Adds a TTL Cache for DescribeInstanceTopology API call response #1117

shvbsle · 2025-03-19T23:34:53Z

What type of PR is this?

Uncomment only one, leave it on its own line:

/kind bug
/kind feature

What this PR does / why we need it:
cloud-provider's node-controller attempts to update node-status every 5 minutes. If an instance that supports topology labels doesn't already have it keeps calling the DescribeInstanceTopology API repeatedly. This happens because, UpdateNodeStatus in cloud-provider does not actually apply additionalLabels.

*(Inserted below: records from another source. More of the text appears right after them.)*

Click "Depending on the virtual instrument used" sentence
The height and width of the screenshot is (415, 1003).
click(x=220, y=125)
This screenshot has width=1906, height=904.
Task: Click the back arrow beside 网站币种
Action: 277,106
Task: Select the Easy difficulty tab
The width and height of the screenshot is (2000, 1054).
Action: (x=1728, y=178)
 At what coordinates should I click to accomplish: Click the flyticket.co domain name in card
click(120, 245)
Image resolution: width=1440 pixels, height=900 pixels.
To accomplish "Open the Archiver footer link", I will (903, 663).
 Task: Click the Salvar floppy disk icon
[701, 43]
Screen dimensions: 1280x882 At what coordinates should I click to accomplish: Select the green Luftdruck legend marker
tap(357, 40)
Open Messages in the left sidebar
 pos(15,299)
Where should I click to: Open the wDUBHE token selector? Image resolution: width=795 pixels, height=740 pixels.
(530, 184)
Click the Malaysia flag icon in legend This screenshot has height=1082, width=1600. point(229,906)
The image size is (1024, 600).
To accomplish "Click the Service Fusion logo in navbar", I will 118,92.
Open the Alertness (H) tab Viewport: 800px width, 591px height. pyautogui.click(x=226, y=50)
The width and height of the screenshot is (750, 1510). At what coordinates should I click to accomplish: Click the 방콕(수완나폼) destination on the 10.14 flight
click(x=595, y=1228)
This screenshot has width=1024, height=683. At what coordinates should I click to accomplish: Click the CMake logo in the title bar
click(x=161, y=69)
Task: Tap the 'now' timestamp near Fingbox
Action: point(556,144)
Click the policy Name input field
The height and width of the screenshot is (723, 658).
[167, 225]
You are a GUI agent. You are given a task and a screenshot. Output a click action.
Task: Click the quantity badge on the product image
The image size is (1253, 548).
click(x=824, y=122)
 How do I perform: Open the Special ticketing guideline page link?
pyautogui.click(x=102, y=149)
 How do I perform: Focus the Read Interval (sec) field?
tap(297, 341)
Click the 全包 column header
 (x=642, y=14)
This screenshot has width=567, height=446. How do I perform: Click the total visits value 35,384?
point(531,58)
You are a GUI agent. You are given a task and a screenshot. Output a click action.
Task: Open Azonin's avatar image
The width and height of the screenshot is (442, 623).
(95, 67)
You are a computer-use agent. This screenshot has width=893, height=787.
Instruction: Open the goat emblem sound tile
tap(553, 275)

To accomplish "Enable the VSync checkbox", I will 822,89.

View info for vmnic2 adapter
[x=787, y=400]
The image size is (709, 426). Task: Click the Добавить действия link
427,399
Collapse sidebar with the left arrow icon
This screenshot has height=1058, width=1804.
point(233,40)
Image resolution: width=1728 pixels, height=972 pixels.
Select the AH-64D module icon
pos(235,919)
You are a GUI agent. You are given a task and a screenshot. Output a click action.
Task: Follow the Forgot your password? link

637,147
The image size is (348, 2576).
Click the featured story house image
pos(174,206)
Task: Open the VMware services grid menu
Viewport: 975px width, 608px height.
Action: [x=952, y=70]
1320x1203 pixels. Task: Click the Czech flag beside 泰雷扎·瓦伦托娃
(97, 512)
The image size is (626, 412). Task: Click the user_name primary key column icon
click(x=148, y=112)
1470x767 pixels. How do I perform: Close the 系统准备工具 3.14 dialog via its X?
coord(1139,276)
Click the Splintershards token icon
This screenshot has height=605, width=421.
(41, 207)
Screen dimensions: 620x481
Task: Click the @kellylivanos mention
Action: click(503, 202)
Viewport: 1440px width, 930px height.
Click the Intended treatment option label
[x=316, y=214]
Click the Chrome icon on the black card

This change caches the DescribeInstanceTopology API call response for an instance-ID and thus reduces the volume of DescribeInstanceTopology API calls made. If a node is terminated, then the TTL cache would evict the cached response eventually thus ensuring that the cache does not grow unbounded.

Related PR:
kubernetes/kubernetes#130888

Which issue(s) this PR fixes:

Fixes #

Special notes for your reviewer:

Does this PR introduce a user-facing change?:

k8s-ci-robot · 2025-03-19T23:34:56Z

Adding the "do-not-merge/release-note-label-needed" label because no release-note block was detected, please follow our release note process to remove it.

Instructions for interacting with me using PR comments are available here. If you have questions or suggestions related to my behavior, please file an issue against the kubernetes-sigs/prow repository.

k8s-ci-robot · 2025-03-19T23:35:00Z

[APPROVALNOTIFIER] This PR is NOT APPROVED

This pull-request has been approved by:
Once this PR has been reviewed and has the lgtm label, please assign wongma7 for approval. For more information see the Code Review Process.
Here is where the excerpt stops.